It might not follow Republican ideology, but government spending actually is a huge contributor to economic growth. America has a government budget of several trillion dollars, and it spends every last dollar in its budget and more. So as far as GDP calculations go, the federal government is actually the biggest contributor to the total GDP because the government pays hundreds of companies billions of dollars, it pays its employees who spend their money, it invests in new technology, etc.

Jeb Bush vows to overturn everything President Obama has done: Internet protections, clean power, the Clean Waters Act, etc.… Jeb wants to go back to the economic glory days of 2008. Hate to break it to you, Jeb, but President Obama was elected twice to clean up the mess that America overwhelmingly considered the W. Bush Administration to be. And let’s remember, the Bush Administration was a clumsy drunk stumbling into scandal after scandal, and the oligarchic corruption with which Bush’s executive branch turned a blind eye led to the Great Recession. The effects of the recession are blamed on Obama, but by any conceivable metric—GDP growth, deficit reduction, job growth, the stock exchange, healthcare insurance—our economy is significantly healthier than it was on Obama’s inauguration day.

Moderator: Fiorina, how do you respond when Clinton says Democrats raise more jobs than Republicans?

Fiorina: *Tells an anecdotal story to say that some lady somewhere is afraid of the government*

Carson: People who know me know I am an honest person.

Me, the Audience: Oh, wow, he said he has personal references, he MUST be honest.

Trump is a sportsman of politics.

Trump is also the closest candidate to being a fascist. He says laws matter for illegal Mexicans but in the past has openly admitted to political bribery, and references this quid pro quo bribery as his qualification for fixing the broken government he helped cripple.

Given Trump’s lack of political experience, it’s no wonder he knows nothing about how the government works. How exactly will he beat China? We import so much from China because it is cheap, and it makes good business sense for American companies to have their products made cheaply in China. A big reason the Chinese are able to keep the Yuan so weak next to the dollar is because their fiscal management is so solid, they have trillions of surplus capital to do with as they see fit. Can you blame them for continuing to buy American debt to keep the dollar strong against the Yuan so that trade and dollars keep coming in?

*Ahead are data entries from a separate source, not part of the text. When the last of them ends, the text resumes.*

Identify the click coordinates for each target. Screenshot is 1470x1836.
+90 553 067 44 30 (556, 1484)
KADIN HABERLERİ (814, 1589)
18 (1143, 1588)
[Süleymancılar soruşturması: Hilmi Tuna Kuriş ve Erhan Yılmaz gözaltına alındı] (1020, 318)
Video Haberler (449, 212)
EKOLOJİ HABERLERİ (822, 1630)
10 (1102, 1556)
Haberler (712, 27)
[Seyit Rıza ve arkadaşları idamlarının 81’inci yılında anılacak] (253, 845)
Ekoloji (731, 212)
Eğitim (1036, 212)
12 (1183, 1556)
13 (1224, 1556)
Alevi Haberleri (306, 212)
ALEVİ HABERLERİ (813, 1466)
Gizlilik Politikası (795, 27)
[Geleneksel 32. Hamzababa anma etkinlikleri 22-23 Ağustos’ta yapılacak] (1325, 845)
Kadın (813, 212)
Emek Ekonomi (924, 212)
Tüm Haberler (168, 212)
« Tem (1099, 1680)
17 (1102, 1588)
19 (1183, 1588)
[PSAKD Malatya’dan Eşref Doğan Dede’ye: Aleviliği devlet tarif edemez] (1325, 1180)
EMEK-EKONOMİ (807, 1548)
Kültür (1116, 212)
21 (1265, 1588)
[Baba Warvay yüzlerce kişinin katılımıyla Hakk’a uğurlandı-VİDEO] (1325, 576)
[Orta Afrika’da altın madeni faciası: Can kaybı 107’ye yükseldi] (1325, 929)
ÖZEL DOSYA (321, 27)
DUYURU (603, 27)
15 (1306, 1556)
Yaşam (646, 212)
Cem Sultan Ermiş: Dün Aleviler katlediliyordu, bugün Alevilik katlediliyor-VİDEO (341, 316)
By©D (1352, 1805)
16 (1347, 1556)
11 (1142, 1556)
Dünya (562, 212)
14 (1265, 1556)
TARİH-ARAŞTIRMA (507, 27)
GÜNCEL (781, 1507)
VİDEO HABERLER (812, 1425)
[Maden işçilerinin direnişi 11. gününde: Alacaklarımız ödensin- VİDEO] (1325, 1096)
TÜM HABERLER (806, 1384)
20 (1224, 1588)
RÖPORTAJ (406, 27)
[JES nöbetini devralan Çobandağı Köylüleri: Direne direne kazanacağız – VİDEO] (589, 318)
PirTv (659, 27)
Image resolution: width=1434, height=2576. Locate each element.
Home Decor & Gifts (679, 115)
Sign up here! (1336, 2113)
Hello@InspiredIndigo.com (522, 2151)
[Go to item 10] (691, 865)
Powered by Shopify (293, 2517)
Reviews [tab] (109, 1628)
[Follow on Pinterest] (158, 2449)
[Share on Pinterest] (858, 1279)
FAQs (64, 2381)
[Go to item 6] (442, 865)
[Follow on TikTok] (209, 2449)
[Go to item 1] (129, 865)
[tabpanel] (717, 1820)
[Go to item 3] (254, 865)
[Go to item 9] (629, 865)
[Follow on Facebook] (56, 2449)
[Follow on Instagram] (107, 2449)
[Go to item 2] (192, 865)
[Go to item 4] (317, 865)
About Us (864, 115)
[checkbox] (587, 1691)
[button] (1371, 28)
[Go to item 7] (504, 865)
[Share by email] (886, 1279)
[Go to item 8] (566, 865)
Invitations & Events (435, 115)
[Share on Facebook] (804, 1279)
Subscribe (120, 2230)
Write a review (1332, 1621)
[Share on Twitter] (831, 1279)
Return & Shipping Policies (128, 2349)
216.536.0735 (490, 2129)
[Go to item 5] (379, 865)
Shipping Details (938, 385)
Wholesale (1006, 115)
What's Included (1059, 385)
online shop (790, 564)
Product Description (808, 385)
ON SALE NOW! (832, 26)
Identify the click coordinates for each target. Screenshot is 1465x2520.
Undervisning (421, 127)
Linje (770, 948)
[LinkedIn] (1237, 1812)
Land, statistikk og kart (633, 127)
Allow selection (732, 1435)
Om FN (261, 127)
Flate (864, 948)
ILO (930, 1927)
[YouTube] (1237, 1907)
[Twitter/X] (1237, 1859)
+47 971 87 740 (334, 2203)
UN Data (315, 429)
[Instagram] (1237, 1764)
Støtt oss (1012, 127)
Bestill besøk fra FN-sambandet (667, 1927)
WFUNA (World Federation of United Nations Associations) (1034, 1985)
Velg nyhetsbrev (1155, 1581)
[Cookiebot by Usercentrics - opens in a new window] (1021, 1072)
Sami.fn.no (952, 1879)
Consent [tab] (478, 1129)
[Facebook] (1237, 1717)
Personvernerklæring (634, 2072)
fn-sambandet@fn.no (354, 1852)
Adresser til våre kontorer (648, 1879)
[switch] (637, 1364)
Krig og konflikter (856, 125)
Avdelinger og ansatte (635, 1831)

And there is nothing legal Trump could do about this. A few ways we could try and stop American companies from buying cheap Chinese products is to make Chinese imports illegal, to make it illegal for China to buy American debt, or to manipulate our own currency to make the dollar drastically weaker against the Chinese Yuan… all of which would themselves be illegal under World Trade Organization (WTO) rules. Under the WTO, you cannot implement capital controls.

Meanwhile, we explicitly enforce against capital controls in other countries, and it would be super hypocritical for America to suddenly start doing that. Fun fact: we did do this in the 80’s to Japan because Japanese cars were selling so well in America after American car companies ruined their reputations throughout the 60’s and 70’s by selling cars purposely designed to break easily so that people would have to keep buying new cars.

Because Japanese cars then sold like hotcakes, America bitched that Japanese success was unfair, even though this is the goal of capitalism: to capture the market with superior products. Reagan’s solution (unfair by WTO predecessor GATT rules) was to pressure Japan to stop selling so many cars in America, so Japan, to avoid a whiny shit show, voluntarily decided to put export quotas on how many Japanese cars were imported into America… because America complained that capitalism was killing its car market.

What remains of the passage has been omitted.